From a Self-Centered Life to a Self-Centered Life?
By Jean Cader
What Paul had to say in the book of Ephesians touches a range of moral and ethical behaviours designed to ensure that the Christ followers are living up to their heavenly calling after they are saved by grace, through faith. This morning as I was reading about Paul’s missionary journey, I came across a passage from Ephesians 2:8-9 once again, and thought it was worth stopping to ponder on its inference. The passage reads like this: "For it is by grace you have been saved, through faith - and this is not from yourselves, it is the gift of God - not works, so that no one can boast.” It’s very clear from this statement that works does not justify a person. There is nothing we can do or are required to do in order to gain salvation, except believe on Jesus and be converted. This is one of the strongest statements in scripture dealing with salvation by faith.
Along this line of thought Richard Stearns, the President of World Vision, and the author of Unfinished: Filling the Hole in Our Gospel, whose book I quoted from in my last blog, writes: “Even when we read perhaps the strongest statement in Scripture of salvation by faith alone and not by works, we find in the very next verse the outline of our kingdom mission to then go and do good works.” This morning verse 10 of Ephesians 2 arrested my attention stronger than ever before. The passage reads: “For we are God's handiwork, created in Christ Jesus to do good works, which God prepared in advance for us to do." In other words, we are saved by grace, and through faith. But, we are saved for works! God has rescued us from our old self-centered lives in order to enter into a new life of service for Him.

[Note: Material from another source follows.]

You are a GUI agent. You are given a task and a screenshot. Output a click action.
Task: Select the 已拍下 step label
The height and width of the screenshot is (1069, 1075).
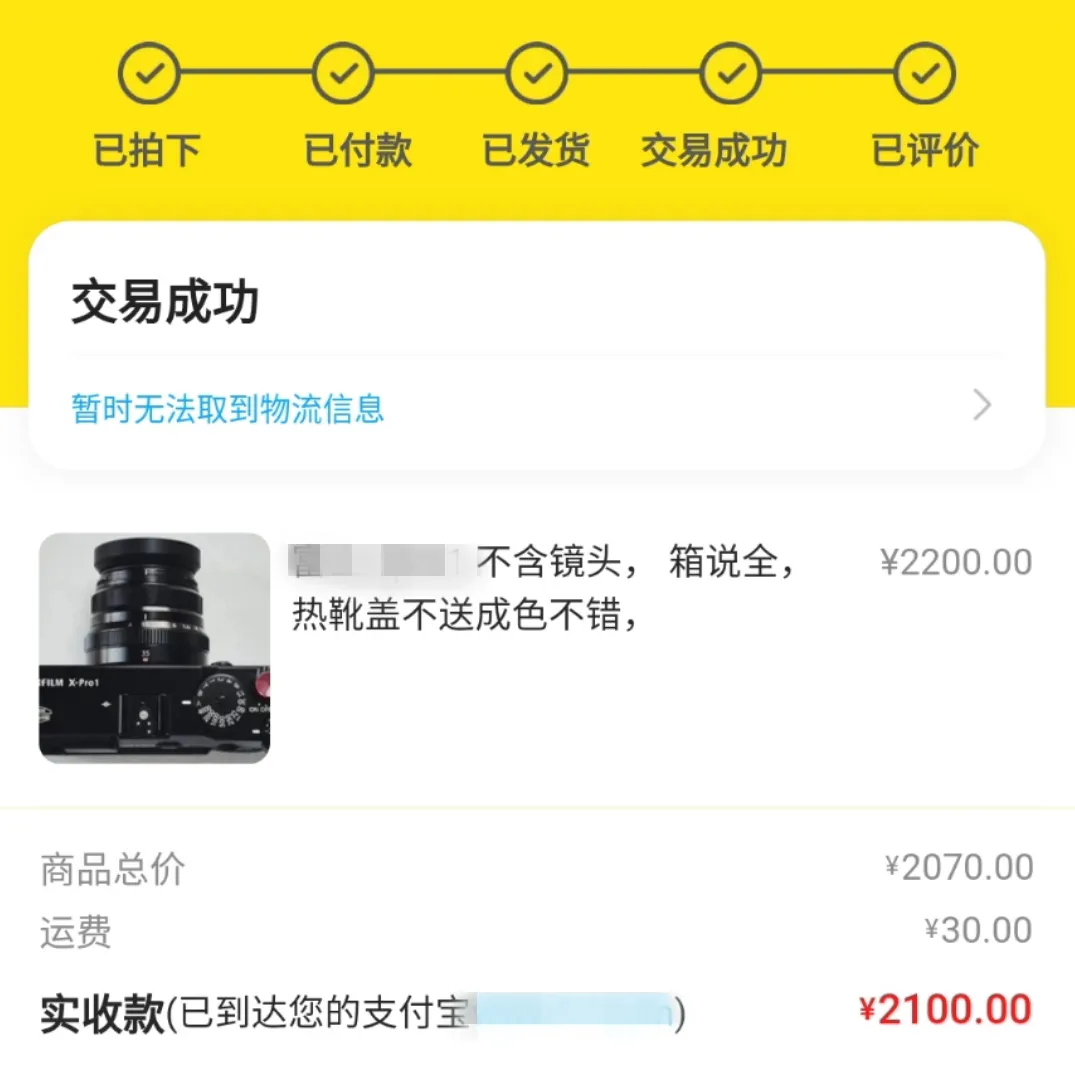148,150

Ephesians deals with topics at the very core of what it means to be a Christian – both in faith and in practice. It encourages believers to walk as fruitful followers of Christ. The keyword here is fruitful. We are to be fruitful followers of Jesus Christ. While our works cannot save us, they nevertheless matter to God, who created us in Christ Jesus to do good works. And these are works that God prepared or determined in advance for us to do. And our works matter also to those who do not know Jesus yet. In another of Paul’s New Testament books, in which he explains that salvation is offered through the gospel of Jesus Christ, he referrers to those who do not know Christ: “How, then, can they call on the one they have not believed in? And how can they believe in the one of whom they have not heard? And how can they hear without someone preaching to them?” – Romans 10:14. Our good works are necessary! God has called us away from an egocentric lifestyle to enter a life of service for Him. The letter to the Ephesians is broad in its application and applies as directly to us today as it did to its first recipients.
We are not called from a self-centered life to a self-centered life. Instead we are called from a self-centered life to a life centered on God. How then can the Christ followers not go on to do good works?